Eli was previously tested for a genetic mutation of the PHOX2B gene and the result was negative. We've since researched the issue a little further and found that the majority of individuals with CCHS (90%) test positive for this mutation. The remaining individuals with CCHS (10%) can be identified by further genetic sequencing of the PHOX2B gene. Since Eli exhibits a lot of the symptoms of this disorder we've been pressing the doctors to send off some blood work to have the gene sequencing done.

Eli has been on an interesting schedule to kind of feel around the edges of his CO2 problem. From 8:00am to 4:00pm Eli is off BiPAP and on regular oxygen through the nasal cannula. They test his CO2 right before putting him back on BiPAP for the rest of the night. Today Eli had a CO2 level of 62 when they tested him. Yesterday it was 56 and it's been somewhere in the 55 to 65 ball park for the last several days. Of course this schedule is a little tougher on me because I come straight to the hospital from work and get there well after he goes back on BiPAP. It's a little harder to hold Eli and cuddle him with the BiPAP on. The trade off isn't too bad though since he gets to spend all day snuggling with Patricia while he's off the BiPAP. I know the bonding experience has been hard on Patricia so I don't begrudge her the "face" time with Eli.

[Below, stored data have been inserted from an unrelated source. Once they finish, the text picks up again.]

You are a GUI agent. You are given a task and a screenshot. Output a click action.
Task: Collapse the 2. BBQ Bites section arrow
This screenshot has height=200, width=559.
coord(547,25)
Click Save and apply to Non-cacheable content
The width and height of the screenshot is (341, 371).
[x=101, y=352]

When I got to the hospital this evening Eli was already hooked up to the BiPAP but they were using the nasal prongs instead of the mask. We've tried the prongs so many times now that it makes me a little angry when I see Eli with them on. They never work right for Eli. He seemed to be doing ok for the first hour after I arrived but he was awake. As soon as he fell asleep his oxygen saturations started to drop and "ping pong" up and down. I told the nurse that we needed to switch him back to the mask so she went to talk to one of the doctors. The next thing I know the resident tells me they want to get another x-ray of Eli's chest to make sure everything is going ok. She mentioned that they hadn't done one in a while so I didn't argue with her but the x-ray was normal so I felt like it was another added dose of radiation that Eli just didn't need. After that I got a little more forceful and suggested (nicely) that we switch Eli to the mask instead of the nasal prongs. They made the change and guess what? It was smooth sailing for the rest of the night. After this little experience I asked (again very politely) that we stick with the mask and not use the prongs again. The resident said she would make a note in the system. My job as a "PITA" father complete, I retired to the sleeper room to get some much needed rest.